From the records below, set down exactly the lines starting with the line that contains "[Tingkatkan Layanan Bank" and going on through the line that contains "[Denpasar Tetap Gelar". Nothing else is wanted.
***
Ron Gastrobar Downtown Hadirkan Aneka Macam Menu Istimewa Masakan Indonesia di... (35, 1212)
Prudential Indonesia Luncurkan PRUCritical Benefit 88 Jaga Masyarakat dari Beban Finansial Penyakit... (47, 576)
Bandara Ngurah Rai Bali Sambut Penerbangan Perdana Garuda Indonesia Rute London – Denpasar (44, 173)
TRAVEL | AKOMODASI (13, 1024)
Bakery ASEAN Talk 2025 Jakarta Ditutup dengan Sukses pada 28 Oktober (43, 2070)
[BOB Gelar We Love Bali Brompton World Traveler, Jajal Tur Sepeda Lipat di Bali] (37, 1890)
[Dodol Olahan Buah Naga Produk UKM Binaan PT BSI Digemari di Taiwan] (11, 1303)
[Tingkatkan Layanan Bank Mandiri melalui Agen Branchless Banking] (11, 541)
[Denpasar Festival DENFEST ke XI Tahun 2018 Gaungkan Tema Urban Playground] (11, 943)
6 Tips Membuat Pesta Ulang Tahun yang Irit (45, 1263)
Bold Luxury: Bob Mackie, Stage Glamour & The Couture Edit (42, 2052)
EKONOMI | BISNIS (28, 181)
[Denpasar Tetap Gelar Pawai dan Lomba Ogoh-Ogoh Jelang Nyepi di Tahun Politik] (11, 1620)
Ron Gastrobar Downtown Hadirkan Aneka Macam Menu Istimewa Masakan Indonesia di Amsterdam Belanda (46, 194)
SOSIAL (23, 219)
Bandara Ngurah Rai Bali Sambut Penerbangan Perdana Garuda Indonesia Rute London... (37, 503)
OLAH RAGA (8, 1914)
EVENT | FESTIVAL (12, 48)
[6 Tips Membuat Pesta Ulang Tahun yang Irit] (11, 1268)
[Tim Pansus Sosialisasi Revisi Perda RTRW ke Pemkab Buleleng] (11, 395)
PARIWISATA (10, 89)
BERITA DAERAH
***
### Expected output
[Tingkatkan Layanan Bank Mandiri melalui Agen Branchless Banking] (11, 541)
[Denpasar Festival DENFEST ke XI Tahun 2018 Gaungkan Tema Urban Playground] (11, 943)
6 Tips Membuat Pesta Ulang Tahun yang Irit (45, 1263)
Bold Luxury: Bob Mackie, Stage Glamour & The Couture Edit (42, 2052)
EKONOMI | BISNIS (28, 181)
[Denpasar Tetap Gelar Pawai dan Lomba Ogoh-Ogoh Jelang Nyepi di Tahun Politik] (11, 1620)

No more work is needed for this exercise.